“Our suffering is caused by holding on to how things might have been, should have been, could have been.”
Stephen Levine
Could have been. That’s a painful phrase, so full of connotations. We hear it often from people who think they wasted their lives, sold themselves short, and now lack the time or opportunity to change — or think they do. We also hear from ourselves. I certainly understand the feeling. I am no stranger to rumination about the past or the future.
Being in the present moment is one of the most difficult places to be.
Having given up on a dream I had held most of my life, pursued most of my life, I am forced to confront this very human wound. Almost every single day I have thoughts about how I could have been that person, and it stings even more when I project myself into the future. In five years, ten, twenty… what could I have been?
It’s ridiculous, isn’t it? We can’t change the past. The future is an unknown we can barely control if at all. Yet the mind, in its infinite capacity to make something out of nothing, weaves an entire life of possibilities that never happened and then treats them as certainties that would have happened.
In ruminating about the past and the future, we rob ourselves of the present — a one-sided exchange that garners only fruitless fantasies.
I think we all logically know the futility of pondering what could have been. Yet emotionally it has sharp, deep hooks. It’s a process, learning to let go, and an even longer process learning to move on. Even then, a scar remains. We carry its ghost all our lives.
Yet it’s impossible to not be a could-have-been person. No matter what we choose to be in life, it will always come at the expense of all the other things we could have done. Everyone faces an array of possible roads, and most of them are mutually exclusive. You get one shot. If we were all immortal, it wouldn’t matter if we didn’t do something — we could always get around to it later. Not so with us. As full as life may be, just as much must be left along the wayside.
To live one life, you need to condemn many others.
Yet to try to live all of them keeps you stuck, forever.
If find this excerpt from Sylvia Plath’s book, The Bell Jar, a brilliant example of crossroads between life’s infinite possibilities and the necessary sacrifice of choice:
“I saw my life branching out before me like the green fig tree in the story. From the tip of every branch, like a fat purple fig, a wonderful future beckoned and winked.
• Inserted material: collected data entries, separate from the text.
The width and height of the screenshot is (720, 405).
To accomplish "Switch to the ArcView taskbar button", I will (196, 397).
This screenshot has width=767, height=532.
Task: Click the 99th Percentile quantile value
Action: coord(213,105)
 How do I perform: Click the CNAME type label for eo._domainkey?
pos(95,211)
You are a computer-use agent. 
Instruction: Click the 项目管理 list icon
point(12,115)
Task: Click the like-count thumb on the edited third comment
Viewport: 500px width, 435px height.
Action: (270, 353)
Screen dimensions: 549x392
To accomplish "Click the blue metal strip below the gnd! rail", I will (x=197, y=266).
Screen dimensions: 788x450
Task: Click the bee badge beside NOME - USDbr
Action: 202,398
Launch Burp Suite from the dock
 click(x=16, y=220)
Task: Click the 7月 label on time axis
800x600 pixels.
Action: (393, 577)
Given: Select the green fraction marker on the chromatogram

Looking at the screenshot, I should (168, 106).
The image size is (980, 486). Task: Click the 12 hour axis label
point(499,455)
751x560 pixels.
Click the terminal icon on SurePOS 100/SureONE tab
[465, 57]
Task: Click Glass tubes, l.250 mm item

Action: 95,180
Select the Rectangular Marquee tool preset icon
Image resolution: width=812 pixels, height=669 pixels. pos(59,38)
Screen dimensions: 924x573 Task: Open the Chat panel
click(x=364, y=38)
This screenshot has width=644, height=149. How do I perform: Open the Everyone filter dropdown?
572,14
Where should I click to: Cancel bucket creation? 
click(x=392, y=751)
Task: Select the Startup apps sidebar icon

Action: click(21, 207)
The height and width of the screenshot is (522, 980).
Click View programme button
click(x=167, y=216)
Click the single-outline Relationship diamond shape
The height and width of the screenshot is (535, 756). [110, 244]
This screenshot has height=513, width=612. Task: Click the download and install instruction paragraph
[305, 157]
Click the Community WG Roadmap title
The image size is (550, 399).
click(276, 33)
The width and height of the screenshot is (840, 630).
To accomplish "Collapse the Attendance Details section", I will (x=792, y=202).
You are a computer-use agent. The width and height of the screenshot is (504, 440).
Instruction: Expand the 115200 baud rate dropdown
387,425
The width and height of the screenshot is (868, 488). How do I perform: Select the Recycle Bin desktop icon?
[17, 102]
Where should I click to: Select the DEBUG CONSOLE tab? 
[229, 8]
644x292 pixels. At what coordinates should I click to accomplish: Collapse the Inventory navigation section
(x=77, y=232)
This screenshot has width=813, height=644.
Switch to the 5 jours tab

One fig was a husband and a happy home and children, and another fig was a famous poet and another fig was a brilliant professor, and another fig was Ee Gee, the amazing editor, and another fig was Europe and Africa and South America . . . and another fig was an Olympic lady crew champion, and beyond and above these figs were many more figs I couldn’t quite make out. I saw myself sitting in the crotch of this fig tree, starving to death, just because I couldn’t make up my mind which of the figs I would choose. I wanted each and every one of them, but choosing one meant losing all the rest, and, as I sat there, unable to decide, the figs began to wrinkle and go black, and, one by one, they plopped to the ground at my feet.”
Living in fear of could-have-beens is paralyzing. At some point, we have to choose. At some point, we have to let the other figs wrinkle and fall away. That is the inevitable sacrifice of becoming.
So instead of trying to avoid the pain of what could have been, make peace with it, and focus on becoming something, on learning who you really are. It’s imperfect. It’s meandering. It’s never guaranteed. But sometimes we have to let go of great things in order to discover who we truly are. And in the final analysis, no matter what you could have been, what matters is what you are. Not by someone else’s measuring stick. Surely not by society’s fickle standards. But your own.
Are you happy with yourself?
Are you able to give yourself permission for that?
And are you willing to graciously forgive yourself for not being all the things you once wanted to be?
We are only here for a short time. Life doesn’t wait for us to start living — life has, and always will, go on. We must go on, too. Make peace with the ghosts of all those things left undone. Most of all, make peace with yourself, and embrace life as it is: imperfect, unpredictable, rarely what we imagined it would be like, but life nonetheless. Beautiful, precious life.